Work to be completed.
Rewrite everything from the line containing "You are a computer-use agent." down to the line containing "pyautogui.click(x=155, y=69)", putting "input box" in place of "text field" and keeping all else the same. Leave the pictures out.

Entries shown.
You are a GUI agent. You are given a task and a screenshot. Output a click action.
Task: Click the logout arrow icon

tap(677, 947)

--

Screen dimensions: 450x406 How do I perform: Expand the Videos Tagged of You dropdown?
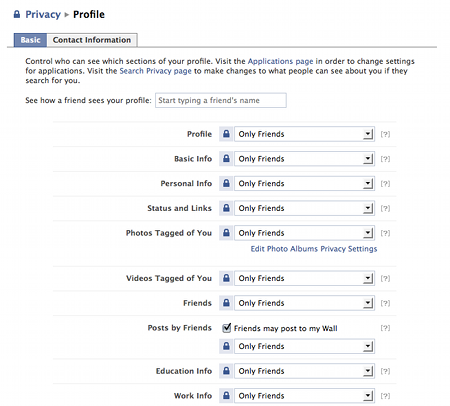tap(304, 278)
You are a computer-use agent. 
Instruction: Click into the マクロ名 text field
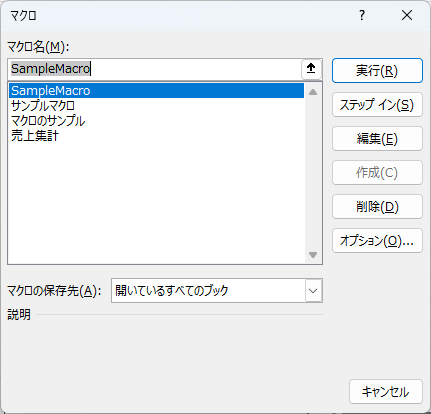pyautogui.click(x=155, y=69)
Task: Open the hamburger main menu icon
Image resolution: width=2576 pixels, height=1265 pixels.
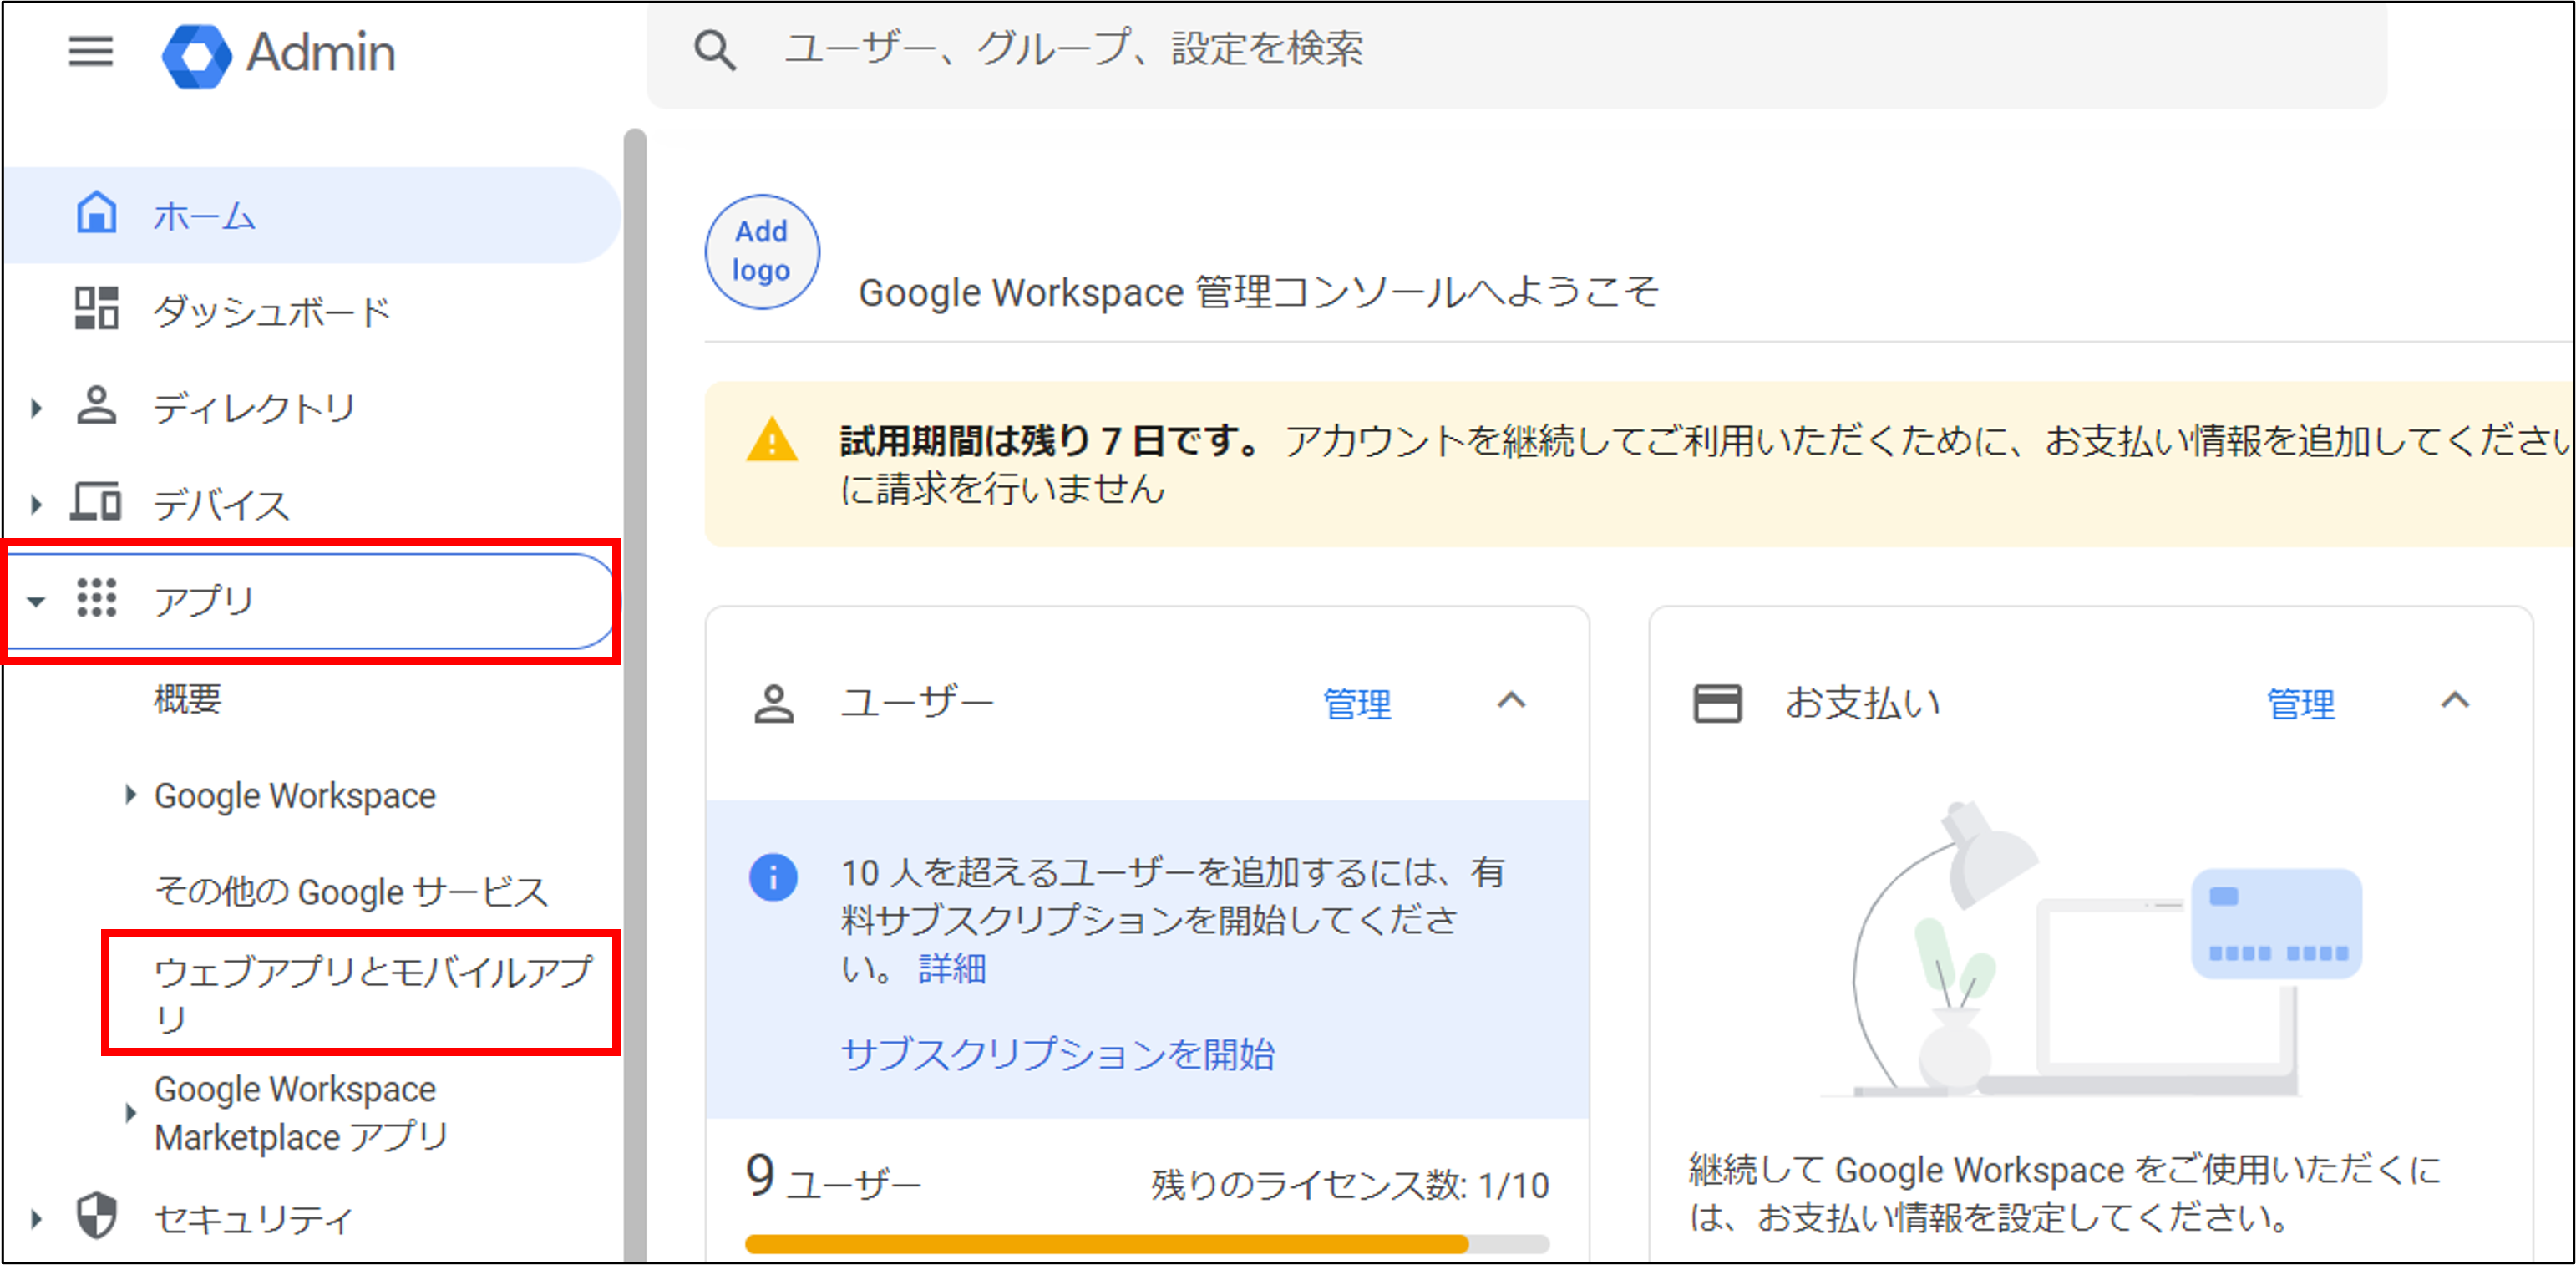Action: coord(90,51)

==

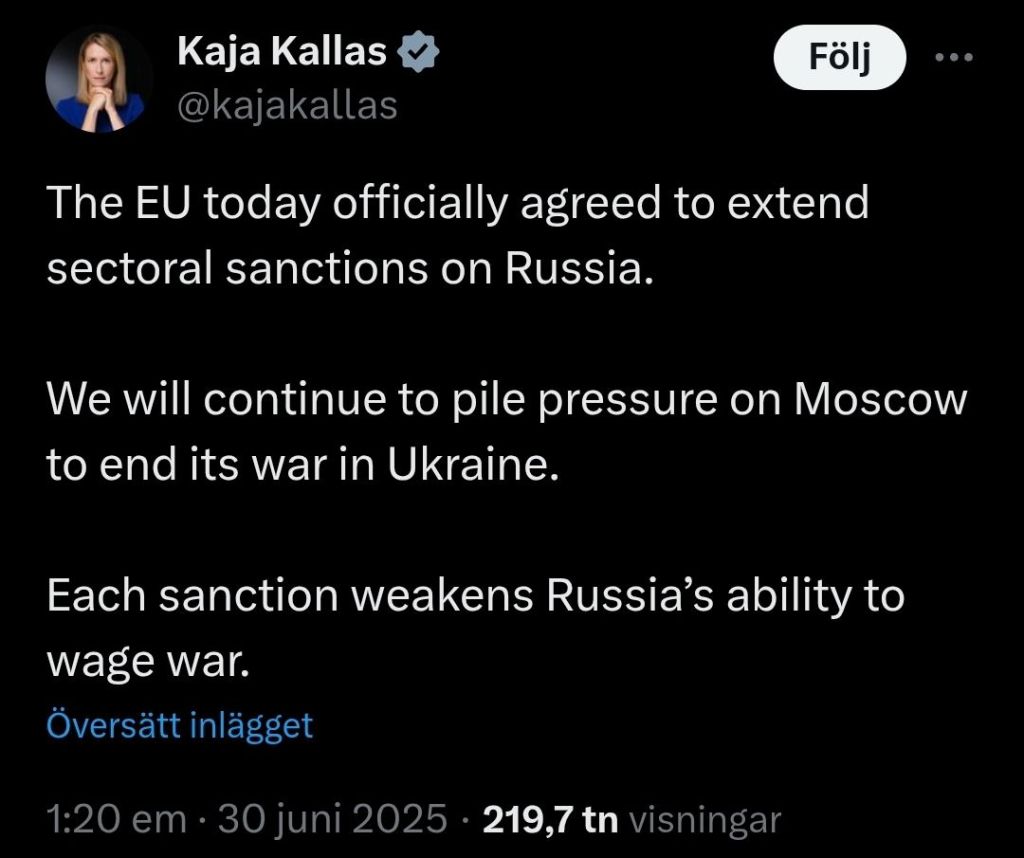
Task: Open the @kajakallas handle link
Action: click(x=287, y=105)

Complete output.
You are a computer-use agent. 
Instruction: Click into the マクロ名 input box
pyautogui.click(x=155, y=69)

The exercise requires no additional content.